--- THE DATA Enclosed Below ---

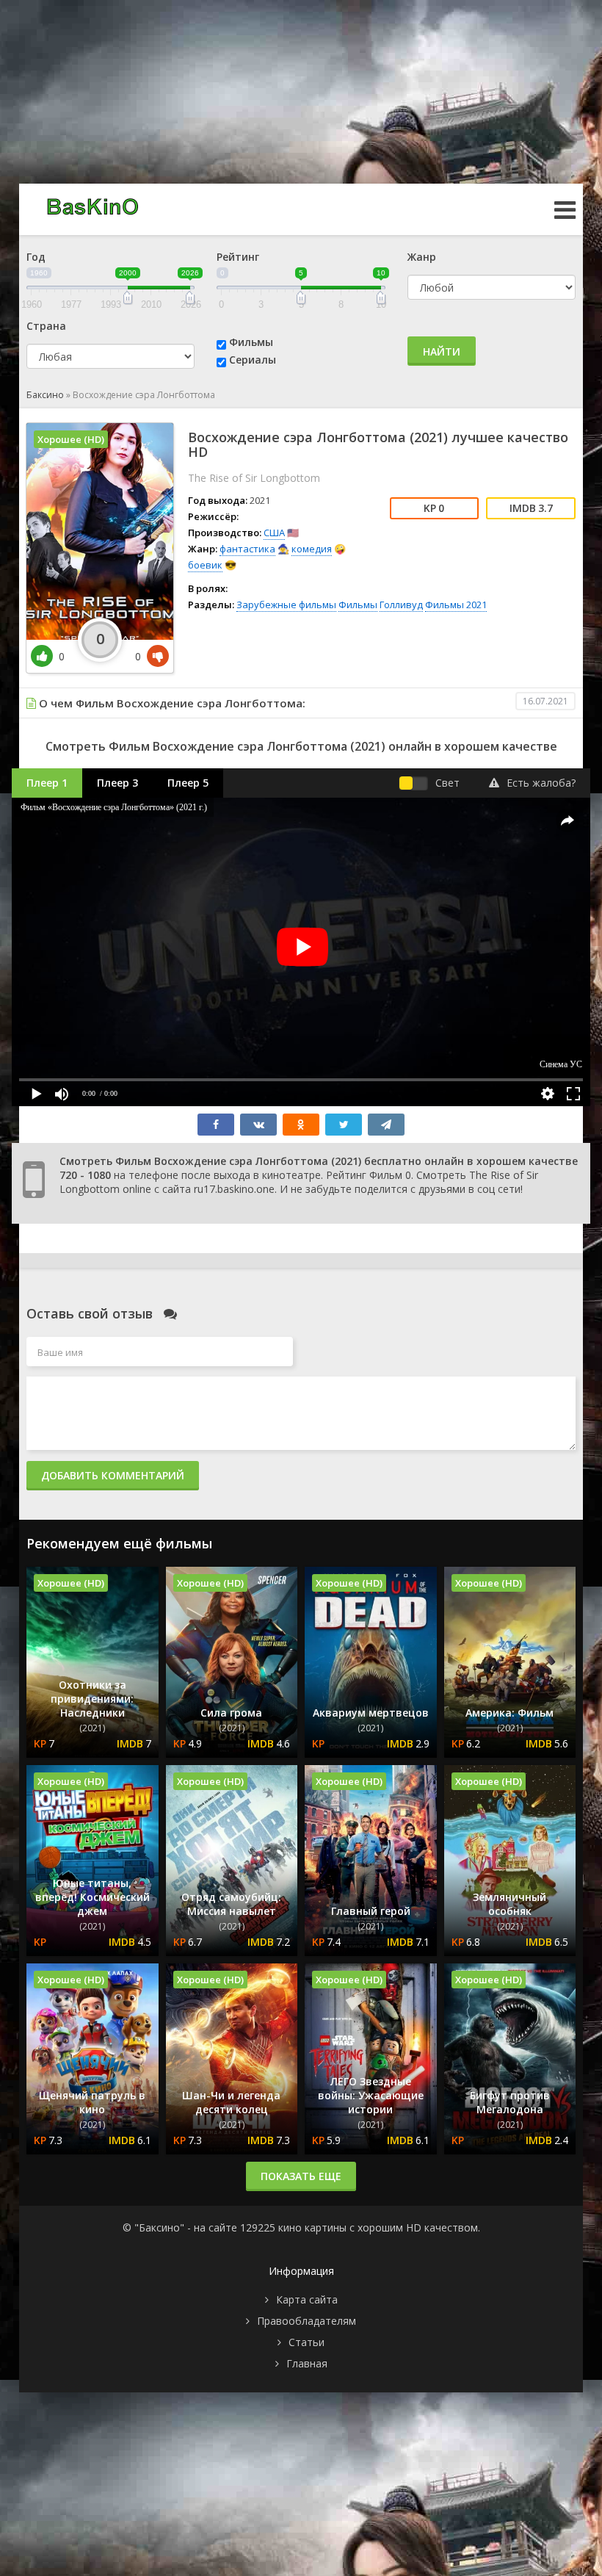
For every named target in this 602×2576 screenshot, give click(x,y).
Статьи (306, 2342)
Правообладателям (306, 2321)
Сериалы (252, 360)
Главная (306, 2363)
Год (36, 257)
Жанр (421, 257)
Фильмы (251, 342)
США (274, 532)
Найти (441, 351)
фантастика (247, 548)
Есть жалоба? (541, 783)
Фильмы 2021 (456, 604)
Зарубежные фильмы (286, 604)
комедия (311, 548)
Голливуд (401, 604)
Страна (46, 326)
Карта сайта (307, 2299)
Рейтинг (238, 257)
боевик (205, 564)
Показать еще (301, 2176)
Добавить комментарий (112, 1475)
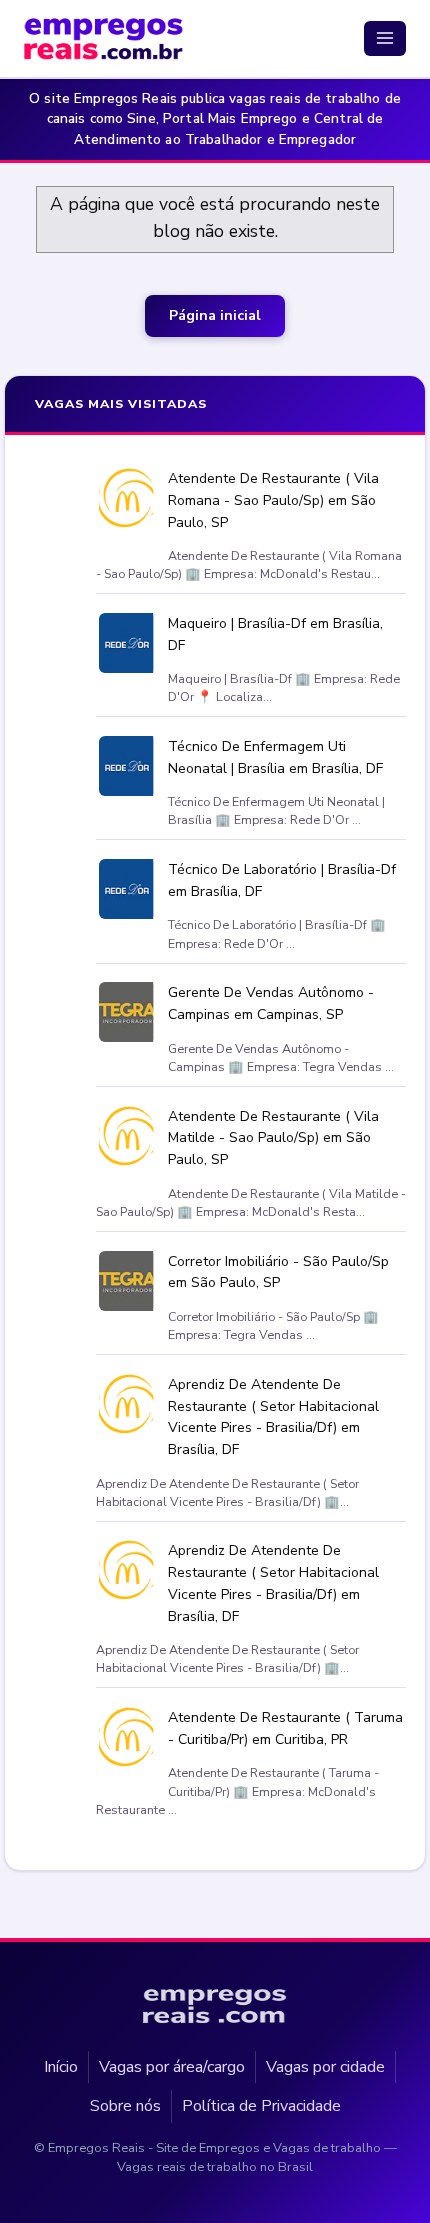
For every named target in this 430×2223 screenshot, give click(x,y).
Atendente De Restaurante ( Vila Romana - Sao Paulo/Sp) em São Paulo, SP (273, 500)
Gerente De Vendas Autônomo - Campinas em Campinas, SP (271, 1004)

--- End of Enclosed THE DATA ---

§ **PROBLEM DETAILS**: Lines containing the word "target": copy each of them from the material.

§ **EXPECTED OUTPUT**:
For every named target in this 602×2576 screenshot, give click(x,y).
For every named target in this 430×2223 screenshot, give click(x,y).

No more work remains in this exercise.